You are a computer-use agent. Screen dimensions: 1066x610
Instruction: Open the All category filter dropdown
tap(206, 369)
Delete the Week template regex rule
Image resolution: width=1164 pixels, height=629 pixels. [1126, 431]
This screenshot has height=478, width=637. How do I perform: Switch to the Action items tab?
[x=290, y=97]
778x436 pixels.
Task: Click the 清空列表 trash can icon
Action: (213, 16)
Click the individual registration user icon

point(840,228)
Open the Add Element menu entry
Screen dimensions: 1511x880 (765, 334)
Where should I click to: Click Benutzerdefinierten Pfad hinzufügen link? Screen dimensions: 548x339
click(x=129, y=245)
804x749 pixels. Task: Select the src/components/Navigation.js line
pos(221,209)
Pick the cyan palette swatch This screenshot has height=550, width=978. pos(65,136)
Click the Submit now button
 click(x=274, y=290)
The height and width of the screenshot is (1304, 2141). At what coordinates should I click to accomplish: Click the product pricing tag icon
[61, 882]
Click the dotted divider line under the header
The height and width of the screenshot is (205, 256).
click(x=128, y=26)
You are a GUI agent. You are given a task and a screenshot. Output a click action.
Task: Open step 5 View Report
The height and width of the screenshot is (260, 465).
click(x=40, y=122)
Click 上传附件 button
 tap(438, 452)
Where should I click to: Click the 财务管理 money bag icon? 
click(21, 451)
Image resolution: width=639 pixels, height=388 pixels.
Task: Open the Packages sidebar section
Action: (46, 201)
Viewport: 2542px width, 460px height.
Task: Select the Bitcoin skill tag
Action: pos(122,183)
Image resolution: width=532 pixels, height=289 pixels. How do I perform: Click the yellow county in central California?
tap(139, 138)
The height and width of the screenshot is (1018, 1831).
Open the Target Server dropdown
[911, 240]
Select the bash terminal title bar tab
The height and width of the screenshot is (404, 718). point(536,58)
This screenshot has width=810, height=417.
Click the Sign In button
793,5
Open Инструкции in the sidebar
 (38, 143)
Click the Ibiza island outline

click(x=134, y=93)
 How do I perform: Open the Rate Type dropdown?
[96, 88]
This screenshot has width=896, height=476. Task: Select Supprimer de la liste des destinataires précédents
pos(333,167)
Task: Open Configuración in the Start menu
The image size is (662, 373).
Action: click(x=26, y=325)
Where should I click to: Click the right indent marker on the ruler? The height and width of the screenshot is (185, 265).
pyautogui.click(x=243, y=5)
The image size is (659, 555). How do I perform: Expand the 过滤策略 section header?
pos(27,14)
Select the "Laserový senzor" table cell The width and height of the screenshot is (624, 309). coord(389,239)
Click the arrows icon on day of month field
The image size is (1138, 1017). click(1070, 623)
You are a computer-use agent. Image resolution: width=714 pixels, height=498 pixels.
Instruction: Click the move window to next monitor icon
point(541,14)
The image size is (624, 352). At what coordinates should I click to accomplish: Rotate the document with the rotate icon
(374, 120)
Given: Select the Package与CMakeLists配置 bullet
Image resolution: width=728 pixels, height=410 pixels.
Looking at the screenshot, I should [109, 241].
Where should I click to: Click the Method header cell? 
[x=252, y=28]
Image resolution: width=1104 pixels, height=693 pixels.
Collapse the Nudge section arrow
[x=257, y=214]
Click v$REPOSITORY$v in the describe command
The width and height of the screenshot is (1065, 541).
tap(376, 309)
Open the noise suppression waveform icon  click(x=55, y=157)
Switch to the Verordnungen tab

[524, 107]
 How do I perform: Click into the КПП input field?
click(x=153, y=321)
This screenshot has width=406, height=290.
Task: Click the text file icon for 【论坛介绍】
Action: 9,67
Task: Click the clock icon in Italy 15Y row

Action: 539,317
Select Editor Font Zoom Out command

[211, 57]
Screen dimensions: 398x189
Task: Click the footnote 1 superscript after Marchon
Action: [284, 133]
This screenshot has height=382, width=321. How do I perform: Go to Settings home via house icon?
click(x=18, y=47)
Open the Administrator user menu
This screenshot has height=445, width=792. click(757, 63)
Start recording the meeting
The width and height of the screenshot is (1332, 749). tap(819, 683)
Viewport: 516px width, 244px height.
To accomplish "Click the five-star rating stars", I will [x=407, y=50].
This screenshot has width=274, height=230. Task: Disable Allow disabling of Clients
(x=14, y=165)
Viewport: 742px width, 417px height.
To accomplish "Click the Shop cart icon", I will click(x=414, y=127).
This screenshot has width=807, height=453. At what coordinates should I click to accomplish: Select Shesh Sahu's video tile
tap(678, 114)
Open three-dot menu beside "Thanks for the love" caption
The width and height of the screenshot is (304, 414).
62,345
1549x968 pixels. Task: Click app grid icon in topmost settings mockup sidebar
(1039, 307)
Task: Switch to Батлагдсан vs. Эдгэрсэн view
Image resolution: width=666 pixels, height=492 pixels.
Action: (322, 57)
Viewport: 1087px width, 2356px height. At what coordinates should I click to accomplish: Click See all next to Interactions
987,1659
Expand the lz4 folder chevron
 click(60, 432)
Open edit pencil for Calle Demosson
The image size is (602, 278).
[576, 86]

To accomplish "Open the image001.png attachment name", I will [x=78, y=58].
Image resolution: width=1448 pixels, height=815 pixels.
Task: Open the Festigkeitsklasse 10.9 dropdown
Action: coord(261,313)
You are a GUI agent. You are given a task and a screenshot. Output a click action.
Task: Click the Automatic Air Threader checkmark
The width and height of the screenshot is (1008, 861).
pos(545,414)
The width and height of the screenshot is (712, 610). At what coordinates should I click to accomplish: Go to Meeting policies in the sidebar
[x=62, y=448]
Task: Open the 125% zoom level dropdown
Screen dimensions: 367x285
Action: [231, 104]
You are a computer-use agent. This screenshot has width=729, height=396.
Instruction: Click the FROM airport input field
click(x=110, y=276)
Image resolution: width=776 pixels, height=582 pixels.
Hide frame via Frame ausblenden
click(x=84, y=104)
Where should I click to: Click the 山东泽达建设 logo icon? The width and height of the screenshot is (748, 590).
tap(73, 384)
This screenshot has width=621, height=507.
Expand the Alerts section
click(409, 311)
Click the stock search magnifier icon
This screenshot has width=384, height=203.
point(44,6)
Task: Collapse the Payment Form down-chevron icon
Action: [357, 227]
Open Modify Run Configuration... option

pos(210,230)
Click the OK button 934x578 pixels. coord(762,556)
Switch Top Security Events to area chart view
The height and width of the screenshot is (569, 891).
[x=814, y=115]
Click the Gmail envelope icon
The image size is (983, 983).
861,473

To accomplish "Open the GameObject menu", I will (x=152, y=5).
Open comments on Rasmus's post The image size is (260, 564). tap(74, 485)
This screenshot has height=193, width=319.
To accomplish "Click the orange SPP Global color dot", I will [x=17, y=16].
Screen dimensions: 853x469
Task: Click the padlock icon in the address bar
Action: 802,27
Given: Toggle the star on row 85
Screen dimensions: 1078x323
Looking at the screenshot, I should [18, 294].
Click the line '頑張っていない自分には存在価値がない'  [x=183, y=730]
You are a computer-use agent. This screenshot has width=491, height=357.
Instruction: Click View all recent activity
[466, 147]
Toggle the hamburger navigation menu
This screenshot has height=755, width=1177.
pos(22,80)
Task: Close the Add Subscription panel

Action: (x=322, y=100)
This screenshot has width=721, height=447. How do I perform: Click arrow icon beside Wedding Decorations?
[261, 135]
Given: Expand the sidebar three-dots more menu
-=-=-=-=-
Task goal: Pick out every line of the records above that contains the word "Where", and copy each one.

The output:
Where should I click to: Click Benutzerdefinierten Pfad hinzufügen link? Screen dimensions: 548x339
Where should I click to: Click the 财务管理 money bag icon? 
Where should I click to: Click the right indent marker on the ruler? The height and width of the screenshot is (185, 265).
Where should I click to: Click the Method header cell? 
Where should I click to: Click the 山东泽达建设 logo icon? The width and height of the screenshot is (748, 590).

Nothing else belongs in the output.